The fresh forecasts showed stalling progress on inflation. Picture: NCA NewsWire / Dylan Coker

The Reserve Bank has dramatically hiked its near-term inflation forecasts, showing progress is expected to stall as soaring costs at the fuel bowser and a still-tight jobs market cause a rebound in prices.

According to updated quarterly forecasts, released by the Reserve Bank on Tuesday as it also unveiled its latest cash rate decision, headline inflation is expected to further accelerate to 3.8 per cent in the June quarter, and hold at this level until year’s end.

In February, the RBA’s staff forecasts showed inflation easing to 3.2 per cent by December 2024.

Fresh forecasts released by the Reserve Bank show progress on inflation is expected to stall in the near-term. Picture: NCA NewsWire / Dylan Coker

“The recent rise in petrol prices and unwinding of electricity rebates are each expected to add 0.25 percentage points to year-ended inflation in the December quarter,” the fresh forecasts read.


But from 2025, the central bank predicts inflation to begin easing once again, falling to 3.2 per cent according to staff forecasts.

Despite the near-term upgrade to its headline CPI, inflation is still expected to fall within the RBA’s 2 to 3 per cent target by band by December 2025 – in line with February’s staff forecasts.

Importantly, the RBA’s forecasts preclude any measures yet to be announced in the May budget, to be delivered in a week’s time, meaning widely anticipated measures that will reduce measured inflation, such as power bill subsidies, are not factored into the predictions.

Speaking on Tuesday morning, Treasurer Jim Chalmers said that yet-to-be-announced budget measures had not been factored into the central bank’s forecasts.
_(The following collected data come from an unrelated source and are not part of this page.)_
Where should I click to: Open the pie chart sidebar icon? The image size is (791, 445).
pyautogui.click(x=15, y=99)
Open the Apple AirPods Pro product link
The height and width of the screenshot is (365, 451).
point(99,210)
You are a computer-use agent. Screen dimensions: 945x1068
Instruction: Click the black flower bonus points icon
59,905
With inflation expected to be higher in the near-term, the RBA expects real wages growth will be crunched through the second half of 2024 – as price pressures keep pace with the rise in pay packets, and potentially derailing the Albanese government’s promise to “get wages moving”.

“Wages growth appears to have peaked for workers on individual arrangements, whose wages are most responsive to current labour market conditions,” the RBA’s quarterly forecasts read.
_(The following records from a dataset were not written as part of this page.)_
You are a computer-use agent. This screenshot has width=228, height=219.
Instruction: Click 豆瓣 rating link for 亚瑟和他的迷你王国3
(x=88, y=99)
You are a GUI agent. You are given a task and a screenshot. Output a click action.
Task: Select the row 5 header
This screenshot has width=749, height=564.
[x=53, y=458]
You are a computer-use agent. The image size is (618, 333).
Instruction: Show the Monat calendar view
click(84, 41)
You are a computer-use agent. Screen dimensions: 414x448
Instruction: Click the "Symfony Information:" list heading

As monetary policy slows the economy as intended, the RBA also expects the unemployment rate to rise, albeit less than previously anticipated.

The key jobless measure will climb to 4.2 per cent by the end of 2024, and rise to 4.3 per cent through 2025 – 0.1 percentage points higher than previously.

The effect of Australia’s red hot jobs market on labour costs, particularly in labour-intensive services like education, healthcare and insurance, was also cited as a concern by the RBA.

“Unit labour costs represent a particularly large share of input costs for many services firms and continue to grow strongly,” the RBA said.

Under pressure from inflation and interest rates, household consumption is expected to be further squeezed in coming months. Picture: NCA NewsWire / David Crosling

Granted the squeeze of higher inflation and still elevated interest rates, the central bank expects household consumption will slow to just 0.1 per cent by June 2024.

However, from there this measure will be markedly strongly than previously anticipated as the Albanese government’s stage three tax cuts take effect from July 1, deliver a boost to take-home pay.

“Consumption growth remains subdued for most of 2024, despite real income growth picking up in response to strong labour income growth, a smaller drag from declining inflation, and the stage three tax cuts,” the RBA added.

As household remains weak, economic growth is also expected to remain sluggish in the near-term, with the Australian economy expected to expand by just 1.2 per cent in the six months to June, rising to 1.6 per cent in December.

Previously, the RBA had expected GDP to expand by 1.8 per cent by year’s end.